**TASK REQUIREMENTS**
Would you output the entries below only from the line containing "[Follow us on Instagram] (521, 418)" through the line containing "Topic Title* (641, 1969)", exactly as they stand and with both ends included?

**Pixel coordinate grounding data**

##########

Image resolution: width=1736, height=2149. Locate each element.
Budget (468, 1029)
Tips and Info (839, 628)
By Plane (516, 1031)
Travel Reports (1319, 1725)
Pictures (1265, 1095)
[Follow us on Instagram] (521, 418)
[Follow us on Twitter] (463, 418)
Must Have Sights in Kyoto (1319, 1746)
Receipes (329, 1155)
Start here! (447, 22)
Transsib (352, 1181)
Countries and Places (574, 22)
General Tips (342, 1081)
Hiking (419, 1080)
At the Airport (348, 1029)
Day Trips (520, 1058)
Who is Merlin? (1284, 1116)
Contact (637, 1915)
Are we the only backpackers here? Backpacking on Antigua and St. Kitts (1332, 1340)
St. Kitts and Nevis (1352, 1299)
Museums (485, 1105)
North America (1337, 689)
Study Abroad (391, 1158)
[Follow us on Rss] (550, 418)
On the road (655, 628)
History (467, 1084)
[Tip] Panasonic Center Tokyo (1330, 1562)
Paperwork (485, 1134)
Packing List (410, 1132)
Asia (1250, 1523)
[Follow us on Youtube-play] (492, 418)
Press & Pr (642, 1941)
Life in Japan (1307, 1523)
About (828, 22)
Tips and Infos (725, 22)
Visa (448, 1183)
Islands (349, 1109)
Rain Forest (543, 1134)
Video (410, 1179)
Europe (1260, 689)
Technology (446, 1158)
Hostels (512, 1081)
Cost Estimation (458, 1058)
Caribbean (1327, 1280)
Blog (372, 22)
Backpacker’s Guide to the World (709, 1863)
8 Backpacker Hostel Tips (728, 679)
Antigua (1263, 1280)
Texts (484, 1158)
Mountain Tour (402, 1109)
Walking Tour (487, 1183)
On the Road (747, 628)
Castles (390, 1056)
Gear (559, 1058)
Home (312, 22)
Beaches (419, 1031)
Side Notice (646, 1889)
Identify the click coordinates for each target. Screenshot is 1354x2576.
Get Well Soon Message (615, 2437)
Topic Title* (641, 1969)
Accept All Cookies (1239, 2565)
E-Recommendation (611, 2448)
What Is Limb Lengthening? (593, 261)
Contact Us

##########

**SOLUTION FOR THIS TASK**
[Follow us on Instagram] (521, 418)
[Follow us on Twitter] (463, 418)
Must Have Sights in Kyoto (1319, 1746)
Receipes (329, 1155)
Start here! (447, 22)
Transsib (352, 1181)
Countries and Places (574, 22)
General Tips (342, 1081)
Hiking (419, 1080)
At the Airport (348, 1029)
Day Trips (520, 1058)
Who is Merlin? (1284, 1116)
Contact (637, 1915)
Are we the only backpackers here? Backpacking on Antigua and St. Kitts (1332, 1340)
St. Kitts and Nevis (1352, 1299)
Museums (485, 1105)
North America (1337, 689)
Study Abroad (391, 1158)
[Follow us on Rss] (550, 418)
On the road (655, 628)
History (467, 1084)
[Tip] Panasonic Center Tokyo (1330, 1562)
Paperwork (485, 1134)
Packing List (410, 1132)
Asia (1250, 1523)
[Follow us on Youtube-play] (492, 418)
Press & Pr (642, 1941)
Life in Japan (1307, 1523)
About (828, 22)
Tips and Infos (725, 22)
Visa (448, 1183)
Islands (349, 1109)
Rain Forest (543, 1134)
Video (410, 1179)
Europe (1260, 689)
Technology (446, 1158)
Hostels (512, 1081)
Cost Estimation (458, 1058)
Caribbean (1327, 1280)
Blog (372, 22)
Backpacker’s Guide to the World (709, 1863)
8 Backpacker Hostel Tips (728, 679)
Antigua (1263, 1280)
Texts (484, 1158)
Mountain Tour (402, 1109)
Walking Tour (487, 1183)
On the Road (747, 628)
Castles (390, 1056)
Gear (559, 1058)
Home (312, 22)
Beaches (419, 1031)
Side Notice (646, 1889)
Identify the click coordinates for each target. Screenshot is 1354x2576.
Get Well Soon Message (615, 2437)
Topic Title* (641, 1969)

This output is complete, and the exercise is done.